L’arte è sempre stata un ponte. Con essa ho trovato la possibilità di dialogare con bambini e giovani della comunità, mostrando che il disegno, il teatro, la musica e tutte le forme di creazione non sono semplici attività, ma strumenti di liberazione. Sono cammini che risvegliano l’autostima, rafforzano la fiducia in sé stessi e rivelano nuovi sguardi su di sé e sul mondo che li circonda.
In questo percorso è fiorito qualcosa di speciale: l’opportunità per i nostri giovani di incontrarsi con altri giovani provenienti da Paesi e contesti diversi. Questi incontri, tessuti dalla convivenza, dalla condivisione delle espressioni artistiche, dalla scoperta di nuove culture e lingue, ampliano orizzonti prima inimmaginabili.
Per molti giovani della periferia, sognare sembra distante, quasi impossibile.
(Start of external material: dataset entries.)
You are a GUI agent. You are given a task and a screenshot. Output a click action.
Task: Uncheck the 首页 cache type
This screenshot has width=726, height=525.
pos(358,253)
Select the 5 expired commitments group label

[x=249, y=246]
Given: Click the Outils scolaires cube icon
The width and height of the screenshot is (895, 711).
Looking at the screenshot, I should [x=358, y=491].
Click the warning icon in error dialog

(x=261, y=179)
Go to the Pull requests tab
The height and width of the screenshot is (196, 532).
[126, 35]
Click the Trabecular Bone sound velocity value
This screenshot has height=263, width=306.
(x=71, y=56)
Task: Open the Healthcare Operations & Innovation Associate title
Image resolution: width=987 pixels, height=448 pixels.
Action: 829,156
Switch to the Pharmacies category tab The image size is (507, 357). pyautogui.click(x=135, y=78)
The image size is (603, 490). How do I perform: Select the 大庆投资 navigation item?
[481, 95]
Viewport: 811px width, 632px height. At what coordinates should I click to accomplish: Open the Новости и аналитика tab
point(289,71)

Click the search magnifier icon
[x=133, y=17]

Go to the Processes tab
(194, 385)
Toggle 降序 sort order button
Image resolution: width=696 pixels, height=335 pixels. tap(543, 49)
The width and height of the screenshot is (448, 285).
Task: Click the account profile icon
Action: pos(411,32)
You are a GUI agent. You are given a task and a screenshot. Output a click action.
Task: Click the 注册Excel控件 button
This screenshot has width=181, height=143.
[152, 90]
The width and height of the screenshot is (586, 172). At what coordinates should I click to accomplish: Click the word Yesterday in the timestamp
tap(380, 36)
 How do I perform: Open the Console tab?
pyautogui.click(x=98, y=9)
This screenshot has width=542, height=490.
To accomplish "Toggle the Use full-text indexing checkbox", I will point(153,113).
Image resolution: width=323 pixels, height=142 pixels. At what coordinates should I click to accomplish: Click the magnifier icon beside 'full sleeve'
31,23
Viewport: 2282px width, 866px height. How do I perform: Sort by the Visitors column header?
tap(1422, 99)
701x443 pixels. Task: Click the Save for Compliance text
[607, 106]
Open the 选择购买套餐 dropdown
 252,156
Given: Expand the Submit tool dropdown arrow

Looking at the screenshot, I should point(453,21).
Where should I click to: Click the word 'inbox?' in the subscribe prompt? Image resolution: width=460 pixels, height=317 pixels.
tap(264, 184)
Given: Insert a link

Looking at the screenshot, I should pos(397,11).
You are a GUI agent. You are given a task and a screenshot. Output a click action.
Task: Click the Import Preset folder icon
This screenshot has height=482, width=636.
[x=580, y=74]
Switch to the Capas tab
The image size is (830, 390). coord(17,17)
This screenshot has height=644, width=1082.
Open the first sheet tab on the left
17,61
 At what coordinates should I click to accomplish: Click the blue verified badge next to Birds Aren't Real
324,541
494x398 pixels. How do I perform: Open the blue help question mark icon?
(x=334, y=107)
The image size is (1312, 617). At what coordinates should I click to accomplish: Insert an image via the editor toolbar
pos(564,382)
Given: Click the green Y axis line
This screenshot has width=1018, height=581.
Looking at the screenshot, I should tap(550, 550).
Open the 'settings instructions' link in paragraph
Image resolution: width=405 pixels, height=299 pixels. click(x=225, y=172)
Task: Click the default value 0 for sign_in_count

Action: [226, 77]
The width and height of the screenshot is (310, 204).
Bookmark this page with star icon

Ma quando vivono esperienze come queste, l’impossibile prende forma, voce e significato. Tornano a casa portando con sé non solo nuove amicizie, ma anche una visione rinnovata del mondo, della propria capacità e del valore di credere in sé stessi. Scoprono che sognare è legittimo e, ancor di più, realizzabile.
Ogni sguardo che si illumina davanti a una conquista mi ricorda che tutto vale la pena. Perché l’arte è esattamente questo: un invito a credere, a fiorire e a costruire cammini dove prima c’erano solo muri e limiti.
Gli incontri creati dall’arte sono spazi fertili di creazione e di scoperta, dove la speranza mette radici. E quando la speranza si unisce al sogno, si trasforma in movimento, in strada, in futuro.
Quando un giovane della periferia percepisce che può sognare, smette di immaginare semplicemente possibilità: inizia, passo dopo passo, a costruire il proprio domani.

Milse Ramalho

Milse Ramalho

ideatrice e responsabile del progetto MotivAção, con il marito Mauro Furlan dirige la Casa di Macondo a Rio de Janeiro.